Often, it feels like too big of a cost sink to create new content and track its consistency all the time. But what’s more expensive? Losing customers because your environment is inconsistent, or doing the work needed to create an environment that builds loyalty and trust?
How to Do It
Brand consistency should be thought of as storytelling. How good of a storyteller is your brand? Does your content help tell your story? Just like a story, branded content needs to have a beginning, middle, and end. It can’t just be the same design repeated constantly. That feels stale, boring, unoriginal.
For one example of engaging, branded content, take Simone LeBlanc, a premier gift giving company. When you land on their website, it’s clear why the company exists and what their values are, (to gift expertly, and thoughtfully).
Their website copy, photography, and overall content is so high quality. When you move over to their Instagram, the feeling is the same. It’s seamless, and there’s no disruption in the overall marketing experience. Every email campaign is a delight, geared towards best gift-giving practices. Their brand is sticky, keeping us around and coming back again and again. Their marketing is clear. It’s easy to fall in love with them.
Having stale brand content typically walks hand and hand with only developing a logo and a few colors. Ignore that there are multiple ways to control your brand and you miss out on massive communications opportunities.

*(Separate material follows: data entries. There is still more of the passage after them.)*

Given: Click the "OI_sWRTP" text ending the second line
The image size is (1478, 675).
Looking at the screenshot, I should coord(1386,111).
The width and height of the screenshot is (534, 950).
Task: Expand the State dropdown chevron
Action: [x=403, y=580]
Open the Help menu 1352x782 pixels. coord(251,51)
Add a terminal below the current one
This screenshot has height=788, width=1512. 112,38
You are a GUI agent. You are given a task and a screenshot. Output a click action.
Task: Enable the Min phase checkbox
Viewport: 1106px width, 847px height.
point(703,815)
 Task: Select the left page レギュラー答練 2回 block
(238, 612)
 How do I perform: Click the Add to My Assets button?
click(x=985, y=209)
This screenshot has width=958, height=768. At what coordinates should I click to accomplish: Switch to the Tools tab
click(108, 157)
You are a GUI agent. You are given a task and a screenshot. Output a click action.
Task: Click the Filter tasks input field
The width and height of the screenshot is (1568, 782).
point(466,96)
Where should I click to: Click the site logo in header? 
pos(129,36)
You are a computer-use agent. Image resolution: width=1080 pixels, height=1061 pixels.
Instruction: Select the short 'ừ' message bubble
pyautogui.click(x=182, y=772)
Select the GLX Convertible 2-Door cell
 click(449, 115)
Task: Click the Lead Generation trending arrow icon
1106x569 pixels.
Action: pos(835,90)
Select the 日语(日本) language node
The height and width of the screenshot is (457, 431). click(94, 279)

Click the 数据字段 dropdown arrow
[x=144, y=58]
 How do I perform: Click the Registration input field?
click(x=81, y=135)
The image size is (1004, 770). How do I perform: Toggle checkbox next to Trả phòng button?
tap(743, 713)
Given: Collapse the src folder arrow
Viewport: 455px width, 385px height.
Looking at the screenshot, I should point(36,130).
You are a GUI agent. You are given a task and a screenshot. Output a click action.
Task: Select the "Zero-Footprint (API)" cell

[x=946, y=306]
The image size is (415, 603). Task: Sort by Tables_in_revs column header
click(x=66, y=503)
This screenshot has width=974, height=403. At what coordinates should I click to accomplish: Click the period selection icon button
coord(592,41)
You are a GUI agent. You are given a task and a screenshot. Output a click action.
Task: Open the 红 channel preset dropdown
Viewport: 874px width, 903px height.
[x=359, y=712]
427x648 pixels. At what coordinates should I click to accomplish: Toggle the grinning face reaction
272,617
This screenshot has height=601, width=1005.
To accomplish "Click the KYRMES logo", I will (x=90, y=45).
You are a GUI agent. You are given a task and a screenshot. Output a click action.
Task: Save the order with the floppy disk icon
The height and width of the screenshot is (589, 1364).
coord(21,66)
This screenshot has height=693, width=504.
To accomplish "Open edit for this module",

A Great Brand Identity System Precedes Great Marketing
Marketing is a breeze when you get your brand right from the start. That’s because your brand is the long-term marketing tool that shapes your day-to-day marketing activities.
Building a stronger brand should start with why you matter to customers, and build up to a larger visual and verbal brand environment to play with. It’s all about structure, consistency, and active ideation in order to grow your brand recognition in the way it matters most. When you build an arsenal of design, on-brand marketing messages, and actionable guidelines, crafting a marketing funnel becomes a breeze.
Whether you take control of your brand now or five years from now, your brand exists and affects your audience. It’s all a matter of whether you want to spend your time telling your customers what your brand is or have your customers tell you.
Take it from us, it’s much easier to influence an audience early on than it is to change an existing bad perception of you.
Take the time to shape your branding system. Future You will thank Past You for it, we promise.